* Task statement *
Return the data below exactly, but only from the line containing "Kultura/Ośrodek kultury, Galerie sztuki, Pozostałe" through the line containing "Usługi/Finansowe, Ubezpieczeniowe, Pozostałe", with both of those lines included.

* Records for this task *

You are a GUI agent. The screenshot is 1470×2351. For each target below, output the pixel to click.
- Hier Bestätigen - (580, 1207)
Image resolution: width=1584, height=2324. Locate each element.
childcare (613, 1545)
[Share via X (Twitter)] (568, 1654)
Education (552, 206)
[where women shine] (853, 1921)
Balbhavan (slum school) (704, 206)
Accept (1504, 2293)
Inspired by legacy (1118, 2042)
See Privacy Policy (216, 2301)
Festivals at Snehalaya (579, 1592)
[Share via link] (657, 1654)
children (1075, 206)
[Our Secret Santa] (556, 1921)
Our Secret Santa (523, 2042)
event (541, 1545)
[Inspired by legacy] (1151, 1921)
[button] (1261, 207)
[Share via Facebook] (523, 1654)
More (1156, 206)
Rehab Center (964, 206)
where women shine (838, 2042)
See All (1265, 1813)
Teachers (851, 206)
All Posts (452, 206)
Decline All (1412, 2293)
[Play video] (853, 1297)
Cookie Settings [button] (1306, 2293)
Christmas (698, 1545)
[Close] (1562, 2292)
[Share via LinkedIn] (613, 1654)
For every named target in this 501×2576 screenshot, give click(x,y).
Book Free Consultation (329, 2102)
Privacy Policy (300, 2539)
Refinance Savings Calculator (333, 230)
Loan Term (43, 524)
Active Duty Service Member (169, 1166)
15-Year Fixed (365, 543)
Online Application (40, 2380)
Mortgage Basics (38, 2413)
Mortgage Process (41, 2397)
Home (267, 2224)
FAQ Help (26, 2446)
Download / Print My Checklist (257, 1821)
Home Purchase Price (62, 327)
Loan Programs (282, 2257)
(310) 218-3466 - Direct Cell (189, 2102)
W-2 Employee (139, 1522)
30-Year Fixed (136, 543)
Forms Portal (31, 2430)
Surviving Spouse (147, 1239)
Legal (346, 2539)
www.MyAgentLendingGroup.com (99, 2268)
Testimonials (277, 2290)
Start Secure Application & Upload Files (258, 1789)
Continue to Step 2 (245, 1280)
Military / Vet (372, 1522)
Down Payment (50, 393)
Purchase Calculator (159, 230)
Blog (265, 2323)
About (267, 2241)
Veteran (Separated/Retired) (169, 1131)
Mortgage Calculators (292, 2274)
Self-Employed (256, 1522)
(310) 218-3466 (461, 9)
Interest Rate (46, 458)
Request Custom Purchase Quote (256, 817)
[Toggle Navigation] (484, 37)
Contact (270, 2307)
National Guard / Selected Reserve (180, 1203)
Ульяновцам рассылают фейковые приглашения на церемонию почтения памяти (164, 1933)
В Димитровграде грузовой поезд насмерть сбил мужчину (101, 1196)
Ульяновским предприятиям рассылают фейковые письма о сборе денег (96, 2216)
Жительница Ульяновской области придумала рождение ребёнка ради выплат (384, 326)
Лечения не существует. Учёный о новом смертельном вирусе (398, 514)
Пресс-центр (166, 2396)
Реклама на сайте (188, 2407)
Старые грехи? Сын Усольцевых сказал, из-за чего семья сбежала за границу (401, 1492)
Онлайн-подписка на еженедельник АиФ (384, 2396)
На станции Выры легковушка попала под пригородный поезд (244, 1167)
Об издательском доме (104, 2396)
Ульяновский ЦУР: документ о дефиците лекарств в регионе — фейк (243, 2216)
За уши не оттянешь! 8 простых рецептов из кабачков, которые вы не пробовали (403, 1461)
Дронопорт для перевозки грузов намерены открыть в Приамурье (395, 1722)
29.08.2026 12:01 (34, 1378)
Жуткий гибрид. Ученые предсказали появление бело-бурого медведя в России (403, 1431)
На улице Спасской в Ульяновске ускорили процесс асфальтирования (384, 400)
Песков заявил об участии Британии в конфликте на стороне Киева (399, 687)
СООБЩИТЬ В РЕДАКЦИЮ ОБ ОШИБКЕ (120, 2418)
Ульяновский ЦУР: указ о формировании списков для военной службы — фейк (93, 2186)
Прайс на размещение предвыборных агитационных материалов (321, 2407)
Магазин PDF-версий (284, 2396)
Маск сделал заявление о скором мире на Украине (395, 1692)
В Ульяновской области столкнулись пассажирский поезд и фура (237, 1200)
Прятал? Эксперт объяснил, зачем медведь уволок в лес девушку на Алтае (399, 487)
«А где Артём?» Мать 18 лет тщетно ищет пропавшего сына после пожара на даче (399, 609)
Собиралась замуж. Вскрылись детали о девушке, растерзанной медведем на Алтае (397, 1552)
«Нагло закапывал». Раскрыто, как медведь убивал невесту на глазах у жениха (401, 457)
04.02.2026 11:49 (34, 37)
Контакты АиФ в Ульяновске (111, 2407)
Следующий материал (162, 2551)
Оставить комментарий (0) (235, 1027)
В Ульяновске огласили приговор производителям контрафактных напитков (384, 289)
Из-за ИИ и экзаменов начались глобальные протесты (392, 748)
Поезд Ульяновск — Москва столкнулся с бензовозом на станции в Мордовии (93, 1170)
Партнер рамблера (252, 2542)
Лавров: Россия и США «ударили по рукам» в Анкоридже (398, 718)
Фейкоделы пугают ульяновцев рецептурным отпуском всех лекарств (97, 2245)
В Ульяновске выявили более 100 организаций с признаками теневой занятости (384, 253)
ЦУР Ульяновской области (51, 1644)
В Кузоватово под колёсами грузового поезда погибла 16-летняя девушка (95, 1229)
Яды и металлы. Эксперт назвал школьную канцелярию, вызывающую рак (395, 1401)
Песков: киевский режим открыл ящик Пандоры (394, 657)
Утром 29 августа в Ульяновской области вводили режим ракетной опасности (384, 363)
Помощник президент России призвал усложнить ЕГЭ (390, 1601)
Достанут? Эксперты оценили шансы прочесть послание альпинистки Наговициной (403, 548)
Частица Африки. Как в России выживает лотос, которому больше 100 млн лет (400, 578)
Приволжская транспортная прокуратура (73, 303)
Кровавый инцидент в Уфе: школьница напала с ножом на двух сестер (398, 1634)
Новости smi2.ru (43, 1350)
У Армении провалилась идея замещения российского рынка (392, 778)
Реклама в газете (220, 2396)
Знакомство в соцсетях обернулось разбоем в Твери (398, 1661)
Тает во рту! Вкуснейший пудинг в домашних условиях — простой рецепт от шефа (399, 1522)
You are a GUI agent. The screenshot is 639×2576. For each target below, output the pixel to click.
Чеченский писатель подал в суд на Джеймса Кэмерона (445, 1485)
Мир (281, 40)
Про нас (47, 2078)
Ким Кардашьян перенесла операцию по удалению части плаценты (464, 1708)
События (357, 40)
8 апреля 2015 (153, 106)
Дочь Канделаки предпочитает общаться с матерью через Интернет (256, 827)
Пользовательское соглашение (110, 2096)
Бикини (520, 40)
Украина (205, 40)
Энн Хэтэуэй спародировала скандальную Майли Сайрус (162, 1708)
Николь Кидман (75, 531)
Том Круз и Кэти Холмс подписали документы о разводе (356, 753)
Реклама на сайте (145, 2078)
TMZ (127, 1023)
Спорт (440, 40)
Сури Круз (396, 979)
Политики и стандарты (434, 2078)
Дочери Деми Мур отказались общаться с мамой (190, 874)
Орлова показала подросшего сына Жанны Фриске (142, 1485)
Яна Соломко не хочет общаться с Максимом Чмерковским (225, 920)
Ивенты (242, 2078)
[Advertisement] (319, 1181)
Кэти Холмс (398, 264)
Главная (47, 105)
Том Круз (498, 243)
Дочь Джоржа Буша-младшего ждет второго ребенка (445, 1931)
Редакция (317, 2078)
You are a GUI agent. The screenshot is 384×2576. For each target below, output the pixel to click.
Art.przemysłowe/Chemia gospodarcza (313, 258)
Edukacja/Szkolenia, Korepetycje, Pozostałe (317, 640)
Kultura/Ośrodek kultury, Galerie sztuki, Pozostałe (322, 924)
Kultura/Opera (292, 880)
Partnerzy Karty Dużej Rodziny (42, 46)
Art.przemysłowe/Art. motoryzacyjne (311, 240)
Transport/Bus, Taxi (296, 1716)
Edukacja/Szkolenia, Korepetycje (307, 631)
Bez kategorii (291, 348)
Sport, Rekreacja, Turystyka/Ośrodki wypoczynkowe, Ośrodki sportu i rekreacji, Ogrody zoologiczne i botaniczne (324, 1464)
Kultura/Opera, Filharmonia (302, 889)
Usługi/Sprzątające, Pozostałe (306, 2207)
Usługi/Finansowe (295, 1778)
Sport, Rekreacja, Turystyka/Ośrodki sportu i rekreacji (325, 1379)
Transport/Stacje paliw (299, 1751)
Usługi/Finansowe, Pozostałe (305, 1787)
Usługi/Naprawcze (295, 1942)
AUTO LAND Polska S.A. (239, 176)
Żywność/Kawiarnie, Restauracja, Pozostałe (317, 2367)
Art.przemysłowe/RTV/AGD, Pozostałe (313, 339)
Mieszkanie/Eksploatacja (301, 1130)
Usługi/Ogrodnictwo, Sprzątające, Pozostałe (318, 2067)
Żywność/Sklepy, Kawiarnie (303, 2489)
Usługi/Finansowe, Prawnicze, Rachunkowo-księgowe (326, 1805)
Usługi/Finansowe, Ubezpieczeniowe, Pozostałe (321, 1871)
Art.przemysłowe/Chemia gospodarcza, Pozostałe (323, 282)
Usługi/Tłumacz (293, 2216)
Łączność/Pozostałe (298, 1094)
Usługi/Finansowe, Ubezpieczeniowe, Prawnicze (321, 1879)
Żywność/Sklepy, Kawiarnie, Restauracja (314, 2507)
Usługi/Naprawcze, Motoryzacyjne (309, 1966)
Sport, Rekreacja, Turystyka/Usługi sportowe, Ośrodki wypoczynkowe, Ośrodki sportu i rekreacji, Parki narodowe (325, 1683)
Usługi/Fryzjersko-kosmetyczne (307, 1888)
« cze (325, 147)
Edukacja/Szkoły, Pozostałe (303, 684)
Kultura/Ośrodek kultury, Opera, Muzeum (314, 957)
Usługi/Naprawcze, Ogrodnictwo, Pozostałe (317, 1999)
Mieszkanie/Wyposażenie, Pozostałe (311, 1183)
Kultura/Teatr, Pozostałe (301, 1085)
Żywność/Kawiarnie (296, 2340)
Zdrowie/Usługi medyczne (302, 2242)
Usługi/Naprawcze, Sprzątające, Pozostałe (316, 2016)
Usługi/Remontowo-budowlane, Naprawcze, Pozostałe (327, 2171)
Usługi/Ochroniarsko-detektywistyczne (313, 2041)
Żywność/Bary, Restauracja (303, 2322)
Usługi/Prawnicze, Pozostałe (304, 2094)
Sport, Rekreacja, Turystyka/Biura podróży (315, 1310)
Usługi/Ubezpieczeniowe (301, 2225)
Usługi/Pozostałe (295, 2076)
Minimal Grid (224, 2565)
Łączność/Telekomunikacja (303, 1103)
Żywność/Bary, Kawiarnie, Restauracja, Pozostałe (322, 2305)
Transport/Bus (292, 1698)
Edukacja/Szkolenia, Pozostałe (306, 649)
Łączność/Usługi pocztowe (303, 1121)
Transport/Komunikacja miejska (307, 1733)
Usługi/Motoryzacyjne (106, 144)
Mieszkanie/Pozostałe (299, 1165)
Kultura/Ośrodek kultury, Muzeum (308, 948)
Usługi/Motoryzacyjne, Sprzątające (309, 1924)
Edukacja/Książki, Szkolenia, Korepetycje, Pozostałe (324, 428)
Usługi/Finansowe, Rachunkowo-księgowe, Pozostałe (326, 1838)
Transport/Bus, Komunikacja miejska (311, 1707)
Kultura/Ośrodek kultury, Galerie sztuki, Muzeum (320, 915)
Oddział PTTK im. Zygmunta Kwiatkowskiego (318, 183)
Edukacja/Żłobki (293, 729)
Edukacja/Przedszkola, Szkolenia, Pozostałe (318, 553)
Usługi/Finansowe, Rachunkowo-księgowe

* The answer *
Kultura/Ośrodek kultury, Galerie sztuki, Pozostałe (322, 924)
Kultura/Opera (292, 880)
Partnerzy Karty Dużej Rodziny (42, 46)
Art.przemysłowe/Art. motoryzacyjne (311, 240)
Transport/Bus, Taxi (296, 1716)
Edukacja/Szkolenia, Korepetycje (307, 631)
Bez kategorii (291, 348)
Sport, Rekreacja, Turystyka/Ośrodki wypoczynkowe, Ośrodki sportu i rekreacji, Ogrody zoologiczne i botaniczne (324, 1464)
Kultura/Opera, Filharmonia (302, 889)
Usługi/Sprzątające, Pozostałe (306, 2207)
Usługi/Finansowe (295, 1778)
Sport, Rekreacja, Turystyka/Ośrodki sportu i rekreacji (325, 1379)
Transport/Stacje paliw (299, 1751)
Usługi/Finansowe, Pozostałe (305, 1787)
Usługi/Naprawcze (295, 1942)
AUTO LAND Polska S.A. (239, 176)
Żywność/Kawiarnie, Restauracja, Pozostałe (317, 2367)
Art.przemysłowe/RTV/AGD, Pozostałe (313, 339)
Mieszkanie/Eksploatacja (301, 1130)
Usługi/Ogrodnictwo, Sprzątające, Pozostałe (318, 2067)
Żywność/Sklepy, Kawiarnie (303, 2489)
Usługi/Finansowe, Prawnicze, Rachunkowo-księgowe (326, 1805)
Usługi/Finansowe, Ubezpieczeniowe, Pozostałe (321, 1871)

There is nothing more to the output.